Ok, speaking relatively, shouldn't the 'expansion' of the universe be able to be modeled so that the universe remains stationary and all the masses and bodies in the universe are simply contracting towards many many different centers? For example, our super-cluster is contracting toward it's center, leaving behind a large vast field of empty space.

Our local cluster (Local Group) is collapsing (M31 is moving towards the Milky Way at 0.001c), but our supercluster is expanding. Nonetheless, could it be that what we see as overall expansion is due to localized collapses as you suggest? No, because objects on the far side of a collapse center would be moving towards our collapse center and that would make velocity vs distance nonlinear in opposition to what we observe, i.e., Hubble's Law (v = Hd).

 

[srijithju]

The individual galaxies do not expand, so the picture is that of pennies glued to a balloon. The expanding balloon carries the pennies away from one another but the pennies do not expand themselves. "

Well I still do not agree that space or spacetime is expanding .
Let us consider your picture of the universe as an inflating balloon with pennies that are like the galaxies .( In case of penny , it is mechanical forces that keep it from expanding , but for galaxies it is gravity - but still we can use the analogy) . Now you say that an observer on the surface of the balloon ( for him space is 2 dimensional and curved ) will see that the pennies are moving away from each other. I completely disagree here . If the surface of the balloon was the entire 2 dimensional space for this observer , then I don't think he will observe the pennies moving away from each other at all .
Why you say that he should see the pennies moving away from each other is because you are observing the surface of the balloon from outside ( i.e from a 3 dimensional space in which the balloon is inflating - i.e in which the surface of the balloon that is the 2 dimensional space is expanding) . But for him his space is just the surface of the balloon , there is no way in which he can see any expansion at all .


Just consider a grid over the surface of the balloon ( just like latitudes and longitudes around the surface of the earth. As the balloon expands this grid system expands along with it . hence a point with a given latitude and longitude with respect to some origin , will continue to have the same latitude and longitude during the entire expansion.

What the observer on the surface would see is that the pennies are infact contracting . Now you may say that there is a catch here . You can argue that had the balloon not been inflating then the as per my discussion , the observer on the surface of the balloon would not see the pennies contracting - so there must be something wrong here . But what I believe is that when comparing the case where balloon is inflating and when it is not , then that would manifest itself as 2 different laws of physics in the 2 dimensional curved space of
the observer. In one case the laws of physics would be formulated for the observer in such a way that causes contraction of the pennies . In another case the laws of physics would be such that there would be no contraction of pennies. ( Why should the laws of physics be different in the 2 cases - well because this 2 dimensional space is just a construct within a larger 3 dimensional space - and in this larger 3 dimensional space the laws of physics are one )

 

[matheinste]

hello srijithju.

Does the observer's meter stick, which is ultimately his method of measurement, expand or not?
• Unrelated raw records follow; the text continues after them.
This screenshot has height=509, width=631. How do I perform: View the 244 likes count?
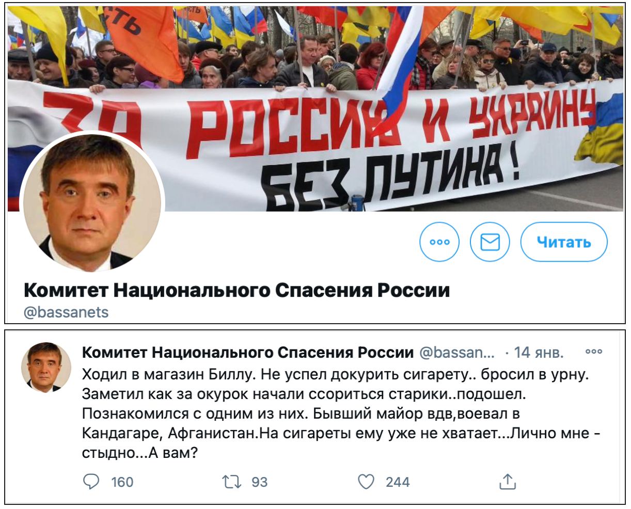coord(398,482)
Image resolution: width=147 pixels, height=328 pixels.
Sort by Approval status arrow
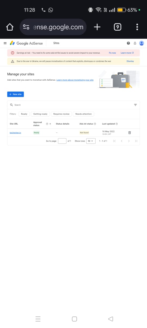coord(51,124)
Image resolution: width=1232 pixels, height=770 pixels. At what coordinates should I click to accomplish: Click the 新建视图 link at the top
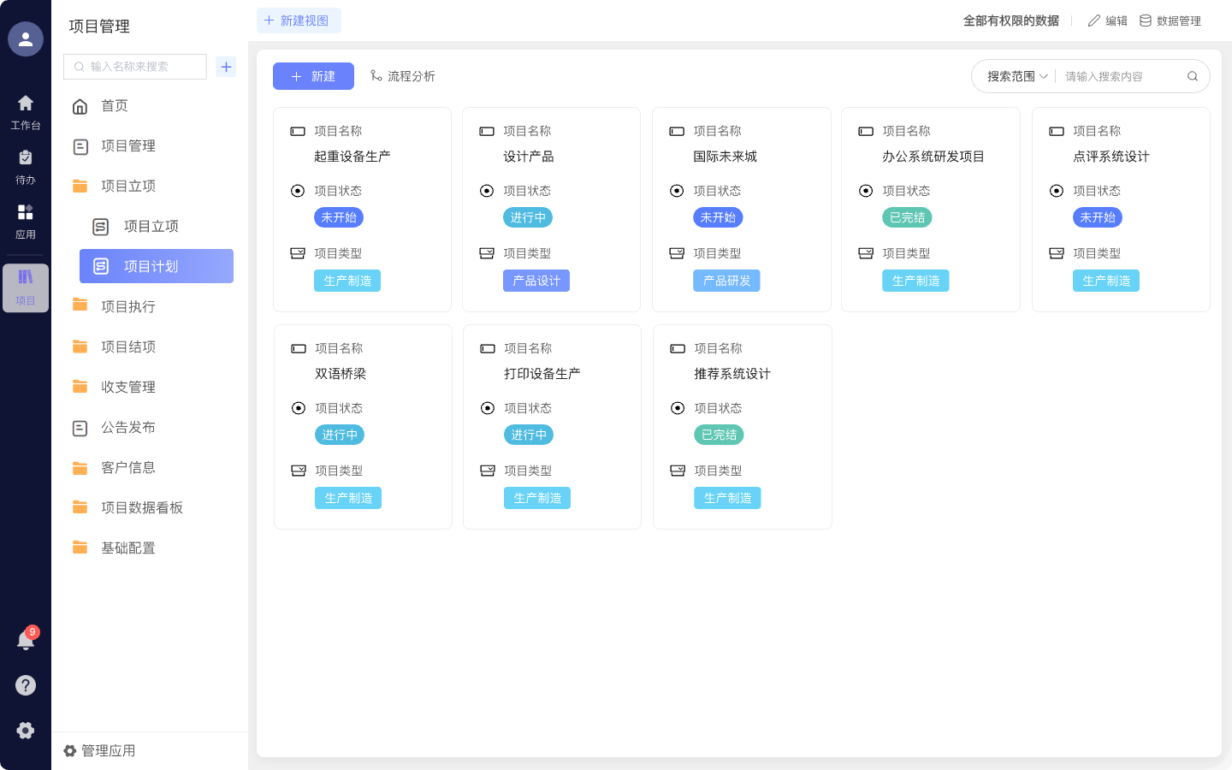(x=299, y=20)
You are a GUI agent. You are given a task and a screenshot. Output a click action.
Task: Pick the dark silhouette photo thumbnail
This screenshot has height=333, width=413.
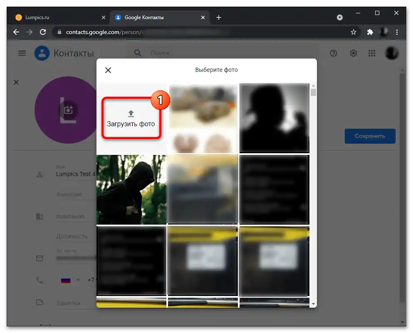(x=274, y=118)
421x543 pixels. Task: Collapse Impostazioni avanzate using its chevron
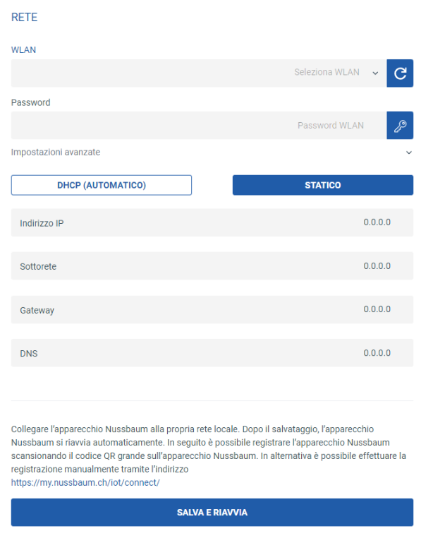[x=409, y=153]
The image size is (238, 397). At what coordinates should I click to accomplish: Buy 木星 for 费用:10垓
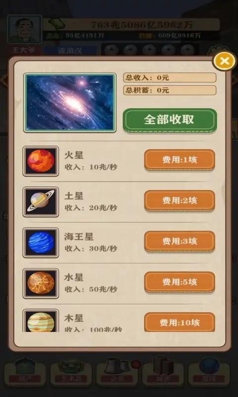coord(179,322)
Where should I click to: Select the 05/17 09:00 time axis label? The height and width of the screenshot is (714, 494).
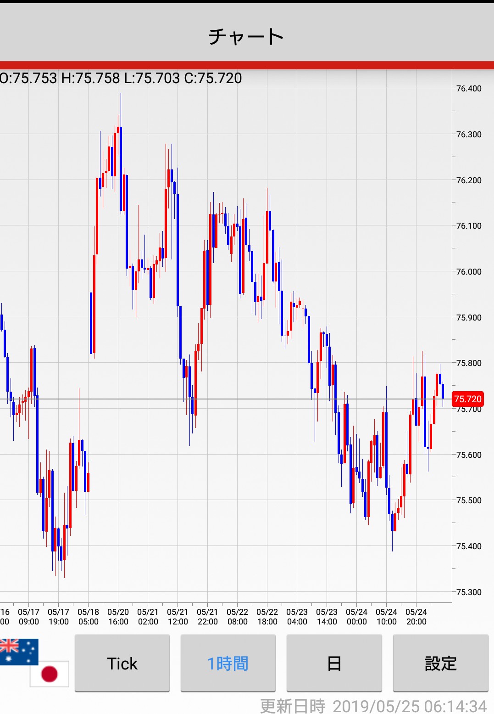tap(29, 617)
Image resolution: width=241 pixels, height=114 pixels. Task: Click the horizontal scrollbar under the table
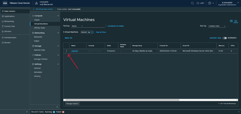click(123, 100)
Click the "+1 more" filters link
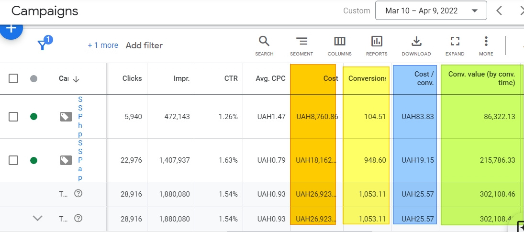 click(x=102, y=45)
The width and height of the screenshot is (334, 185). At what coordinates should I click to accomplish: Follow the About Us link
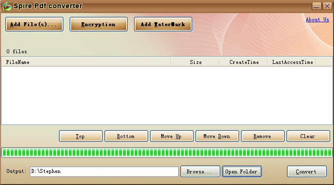click(x=318, y=19)
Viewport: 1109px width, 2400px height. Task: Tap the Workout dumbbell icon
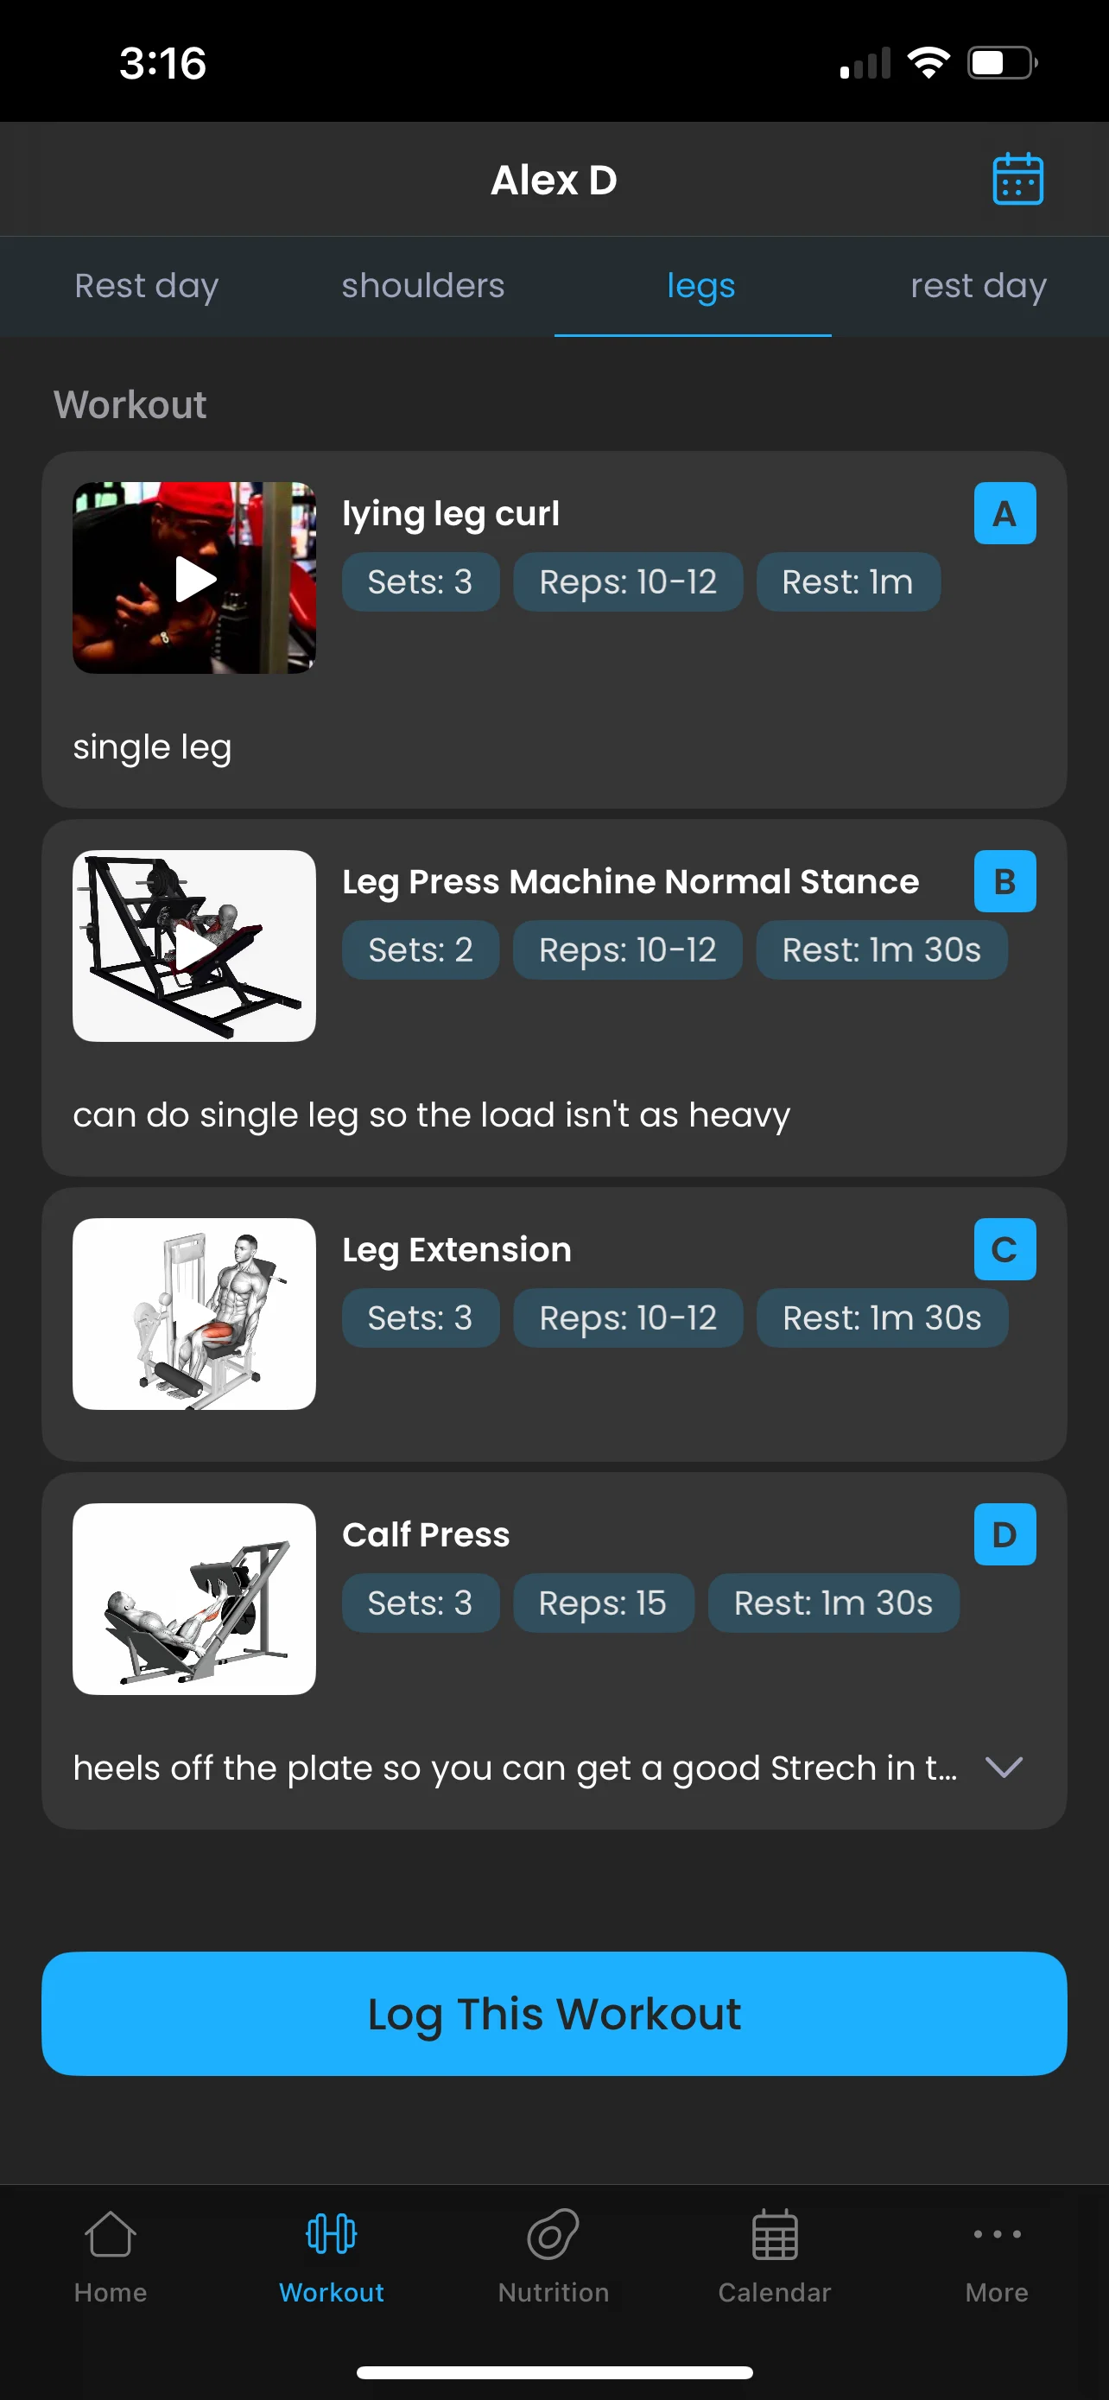331,2234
It matters. Regarding your gridlines on the balloon, in other words a coordinate system, are they expected to stay scaled to the meter stick. In you example, if the pennies remain the same size then I assume that the meter stick must remain the same in relation to them and so the coordinate system is not scaled to it as you might reasonably expect it to be. Size and distance are the measurements on the meter stick and so how it behaves matters fundamentally.

I suppose the question boils down to:- is space expanding or is space and everything embedded in it expanding. If space and meter stick both expand pro rata, how can you tell.

Matheinste.

 

[A.T.]

What the observer on the surface would see is that the pennies are infact contracting.

Yes he will see their angular size decrease if he watches long enough. But what he can see immediately is the Doppler shift of the signal, indicating that the distance to them increases.

In one case the laws of physics would be formulated for the observer in such a way that causes contraction of the pennies .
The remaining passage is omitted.